:: 原文
在本发明的另一实施方式中,提供了一种包含所述负极活性材料的可充电锂电池。此电池包含上述的阳极活性材料;能可逆嵌入/释出锂的已知阴极活性材料,如由氧化物中包含嵌入锂的化合物所构成之高电压正极活性材料(例如LiCoO2、LiNi0.33Mn0.33Co0.33O2、LiNi0.80Co0.15Al0.05O2或LiMn2O4)及磷酸盐材料(例如LiFePO4);以及已知的电解液,如下文中将描述的含有LiPF6的溶液。使用该材料作为阳极的可充电锂电池在高的电流密度下显示出提高的电容量,其中平滑电化学曲线在1至2.5V的范围内,且与现有技术的Li-Ti-O斜方锰矿化合物相比在循环之后具有高的电容量保持率。在10A/kg的电流密度下,在上述1至2.5V的范围内获得180至200Ah/kg的理论电容量值。
本发明另外涵盖一种制造上述负极活性材料的方法,其包含如下步骤:藉由球磨研磨及混合锂化合物、钛化合物、碳前体化合物和最终铁化合物与M和M′化合物,然后是在高于950℃的温度下的烧结过程,以及所述经烧结的材料的骤冷步骤,其中所述烧结过程是在包含还原剂的气体气氛中进行。所述还原剂优选为氢、碳氢化合物及一氧化碳中的一种或多种。也优选地,所述包含还原剂的气体气氛由氩气构成。尤其优选由具有1至10体积%H2、且甚至3至10体积%H2的氩-氢混合物构成的气体气氛。此方法快速且其成本低。
附图说明
本发明进一步揭示于如下详细说明及附图中:
图1:本发明(实施例2)的活性复合材料在C/10速率下的恒电流充电/放电曲线(虚线),及其导函数dx/dV(实线)。在此图中x是指嵌入的锂数目且V是指电位。
图2a、2b:以不同碳含量所获得的合成材料的XRD。
图3:含有0%碳(反例1)和1.09重量%碳(实施例3)的合成材料的主峰的XRD峰分布。
图4:所述斜方空间群Pbnm中所精算的晶格参数Δa/a、Δb/b和Δc/c随碳含量的变化。
::::
:: 数据
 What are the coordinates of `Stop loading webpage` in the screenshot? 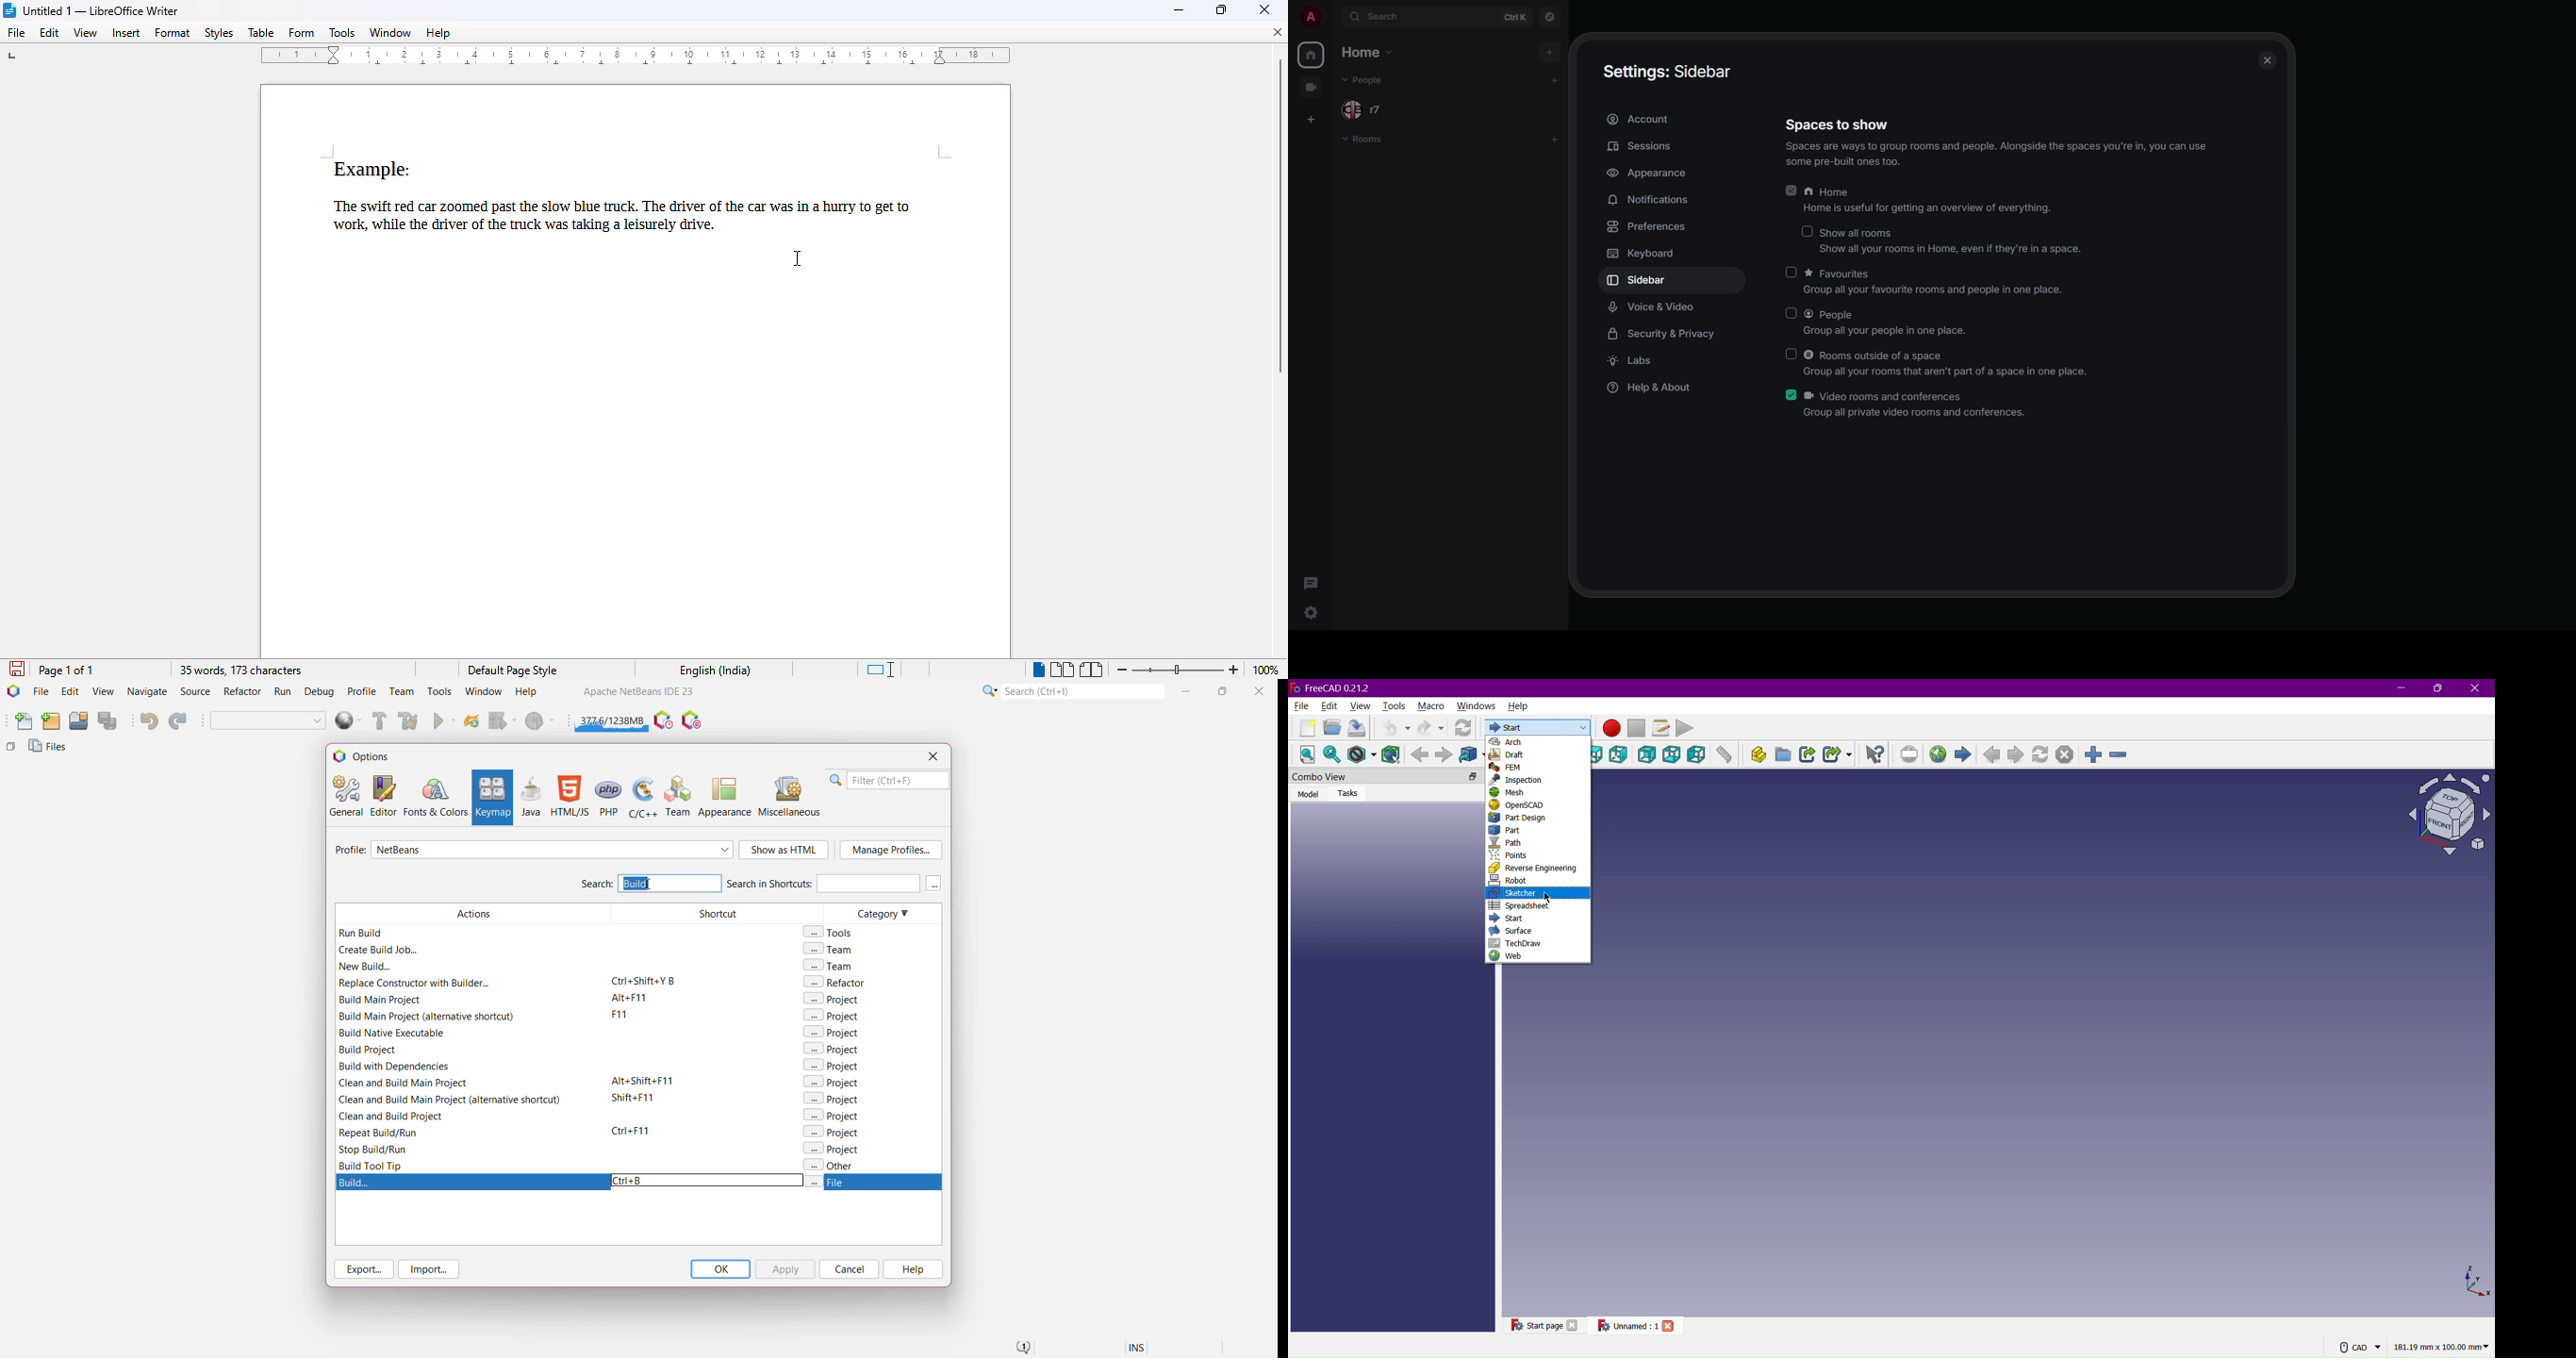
::::
§ 任务目标: 从图4的说明之后接着续写这段关于可充电锂电池负极活性材料的专利文本。

§ 参考答案:
图5:反例1及实施例2至6在C/10和C速率下以Ah/kg为单位的电容值。
图6:本发明(实施例3)和反例7(通过异位混合(ex-situ mixing)所获得的复合材料)的活性材料在C/10速率下在1至2.5V范围内的恒电流充电/放电曲线。
图7:本发明(实施例8)的活性复合材料在C/10速率下的恒电流充电/放电曲线(虚线),及其导函数dx/dV(实线)。在此图中x是指嵌入的锂数目且V是指电位。
具体实施方式
本发明的负极活性材料是含有两个活性相-斜方锰矿及尖晶石的复合材料,其是通过碳局部取代通道中的锂四面体隙位形成。经修饰的斜方锰矿是主要活性相并起到支撑材料的作用。刚形成的复合材料主要在1至2.5V的范围内将锂局部规整地嵌入固态溶液。所述负极材料提供高重量及体积电容结果(在570至635Ah/m3下,介于180至200Ah/kg之间)并保持了与未掺杂的材料相关的优点:
●低可逆电容量,介于5至15Ah/kg之间;
●优良的循环能力;
●在C/10速率下介于50至90mV之间的低极化度。
可优选使用如下步骤以陶瓷工艺原位制造根据本发明的化合物:
●将包含锂化合物、钛化合物、金属元素化合物(若有的话)及碳化合物的前体混合物在行星式球磨机中反应性机械研磨及混合的步骤;其使用限定的参数条件(容器负载、珠子数目、研磨速度及时间);
●在经控制的气氛之下使用高速温度跃升直到反应温度的一步热处理;
●在反应温度下的平线区;
●快速骤冷步骤直到在经控制的气氛之下达到室温为止。
在此方法中,各金属元素可选自金属氧化物或该金属氧化物的无机或有机固态前体。优选考虑如下氧化物:氧化锂(Li2O)或其前体和氧化钛(锐钛矿TiO2)或两种氧化钛相、锐钛矿和金红石的混合物。在所述前体混合物中的各氧化物的比例对应于所述支撑材料的化学计量比例。
所述碳化合物优选选自含有短链(即蔗糖(sucrose)、蔗糖(saccharose))或长链(即纤维素、淀粉)或环状链(即抗坏血酸)的已知固态烃质化合物。优选为如糖(oses)或其化合物的已知烃质相,例如葡萄糖、果糖、蔗糖、抗坏血酸、聚糖苷(polyosides)(其对应于如淀粉、纤维素及肝醣的糖的缩合)。取决于所用的烃质化合物,将热处理期间碳分解为气流中的CO及CO2列入考虑而计算该复合材料中的碳比例。若是晶粒间区段优选过量可调整该碳比例。晶粒交点处形成及沉积热成碳起到导电涂层的作用,改善该材料的导电性。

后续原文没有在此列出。